While this remains an emerging market space that is continuing to evolve, many analysts see it crossing into the mainstream as more enterprises become comfortable with the low-code mantra and are beginning to adopt low-code approaches in various forms. As a result, we’re hearing there is an acceleration to embed low-code solutions into a broad spectrum of applications, e.g. sales, marketing, and business process management platforms, as well as solutions for data integration, data science, content management, analytics, robotic process automation, and cognitive platforms, along with many others.

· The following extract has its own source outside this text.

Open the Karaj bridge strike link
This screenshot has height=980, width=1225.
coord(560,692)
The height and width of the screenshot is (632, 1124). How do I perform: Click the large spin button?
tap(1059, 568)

All of this sounds great, but we should think hard before deciding whether low-code solutions are a great panacea, or just revisited hype. In this article, I’ll take a closer look at this technology with an important historical caveat.

A Quick Drill Down on the Promise of Low-code

I keep hearing about how low-code helps application development proceed at a faster pace. Enterprises want to be in complete control, while software engineers want to have the ability to automate many of the traditional business needs. This can come with a cost to agility and scalability depending on the approaches used. Implementing automation across software applications can be difficult, even if you have a dedicated team of developers on staff to implement. To this end, engineers need to find a way to achieve greater automation to transform complex processes and services into simple, self-serviceable, automated workflows. Believers say low-code automation will be a key driver for many strategies looking to ensure streamlined application development.

Bridging the gap between no-code, low-code and professional coders, this class of tool brings together a variety of resources to enable business analysts and developers alike to equally collaborate in the application creation process.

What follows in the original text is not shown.